The YOLOv5 network has several variants that differ in terms of model size and that affect accuracy and inference time. This means that smaller models are faster but less accurate, while larger models are slower but more accurate. Those variants are YOLOv5n, YOLOv5s, YOLOv5m, YOLOv5l, and YOLOv5x. For this project, since the goal is to implement the network on embedded systems with limited resources and low power consumption, the YOLOv5n variant has been implemented.
Table 1 shows the different YOLOv5 variants with their size, inference time on a V100, and their accuracy on COCO.
To enable the model to be implemented across all platforms, some changes have been made to the model’s structure. First, the original SiLU activation functions are replaced with LeakyReLU activation functions with a negative slope of 26/256 to ensure compatibility across all platforms while maintaining acceptable performance. For the model to be implemented on the FPGA, a second modification is required. As the Vitis-AI compilation and quantization tool does not support the permute and view functions, the last layer of the detection head will be removed from the model, and this part will later be implemented on the CPU.
This step was carried out manually as the Vitis-AI toolchain does not currently support specific PyTorch v.1.13.1 operations such as permute and view. As a result, the final detection head had to be detached from the model graph and handled in post-processing on the CPU. This represents a platform-specific intervention, in contrast to the largely automated pipelines used for the i.MX93 and Jetson Orin Nano.
As a result, the network runs with modified activation functions on both the Orin Nano and i.MX93 platforms, while on the KV260, it not only has the modified activations but also lacks the final detection layer, which is instead executed on the CPU. This means that inference execution times on the KV260 depend not only on the DPU but also partially on the CPU.

Data segment:

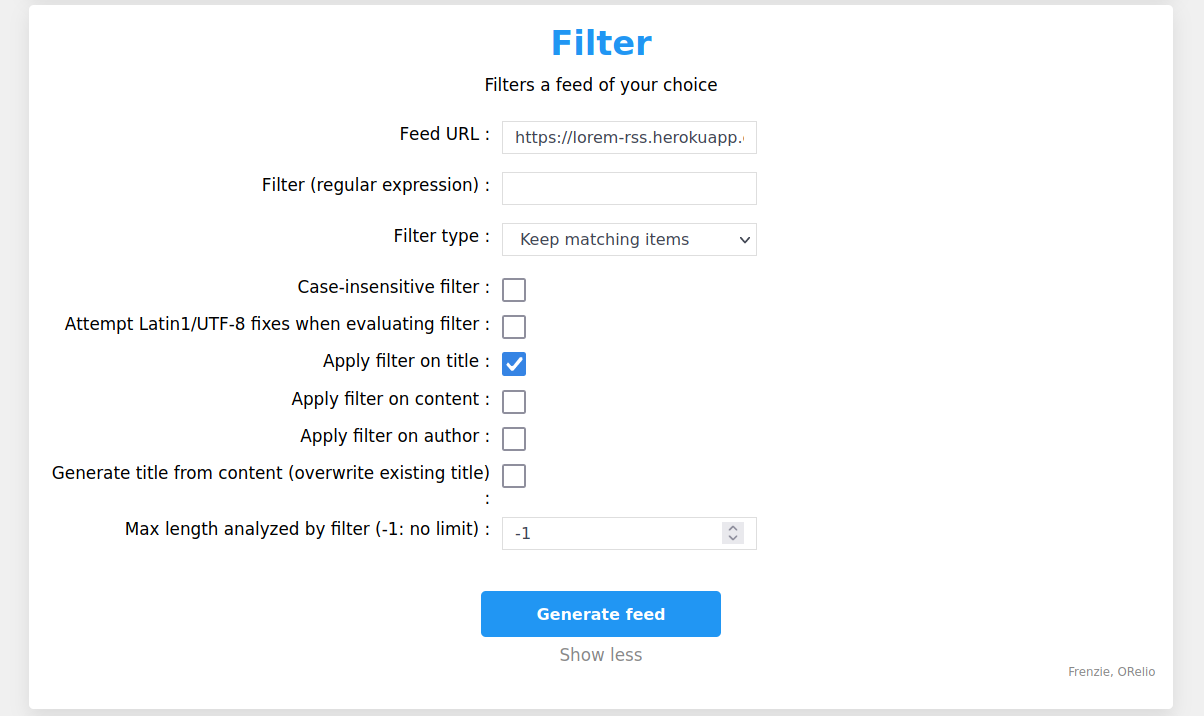
Task: Enable the Apply filter on content checkbox
Action: coord(514,402)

Tasks to carry out:
A) From the passage on adapting YOLOv5 for embedded platforms, return word for word the part that opens with the words containing "As a result, the network" and closes with "partially on the CPU.".
B) Take the passage on adapting YOLOv5 for embedded platforms further, picking up right after its final sentence.
You can set the listing aside.

Responses to the tasks:
A)
As a result, the network runs with modified activation functions on both the Orin Nano and i.MX93 platforms, while on the KV260, it not only has the modified activations but also lacks the final detection layer, which is instead executed on the CPU. This means that inference execution times on the KV260 depend not only on the DPU but also partially on the CPU.

B)
3.2. Dataset and Training
The dataset that had been used for fire detection is D-Fire [
36]. This dataset contains a total of 21,527 images and annotations in YOLO format. For each image, there is a corresponding txt file with the annotations for that image. The dataset has two classes, named ‘fire’ and ‘smoke’, so the resulting network will be capable of detecting fire and smoke. Of the 21,527 images in the dataset, 1164 images contain only fire, 5867 contain only smoke, 4658 contain both smoke and fire, and finally, there are 9838 images that contain neither. In total, across all images, there are 14,692 fire predictions and 11,865 smoke predictions.
Table 2 presents the distribution of images by category in the D-Fire dataset.
The dataset was divided into three main subsets: training (17,221 images, 80%), validation (3306 images, 15%), and testing (1000 images, 5%). In addition to this standard split, an additional “evolve” folder was created, which was further subdivided into three subsets: training (900 images), validation (100 images), and testing (100 images). The images in the “evolve” set are copies of the original dataset, but each of them contains at least one detection.
Table 3 shows the distribution of the dataset subsets.
The training process was carried out using the YOLOv5 tools on a high-performance computer with an NVIDIA GeForce RTX 4080 SUPER. The training was performed using the default hyper-parameters provided by the YOLOv5 training libraries.
Table 4 presents the precision values obtained with the trained model. These values were calculated using YOLO’s evaluation libraries on the validation subset of the dataset.
3.3. Embedded Platforms
In this study, we aim to evaluate the performance of a neural network implementation on three different hardware platforms: NXP i.MX93, Xilinx Kria KV260, and NVIDIA Jetson Orin Nano. These platforms were chosen to obtain a heterogeneous and representative mix of computing architectures, including ARM-based CPUs, FPGA-based accelerators, and embedded systems equipped with NPUs and GPUs. Each platform offers unique capabilities and optimization opportunities for the deployment of machine learning models, which makes them suitable candidates for comparative analysis. The primary goal of this section is to provide a detailed description of the hardware used.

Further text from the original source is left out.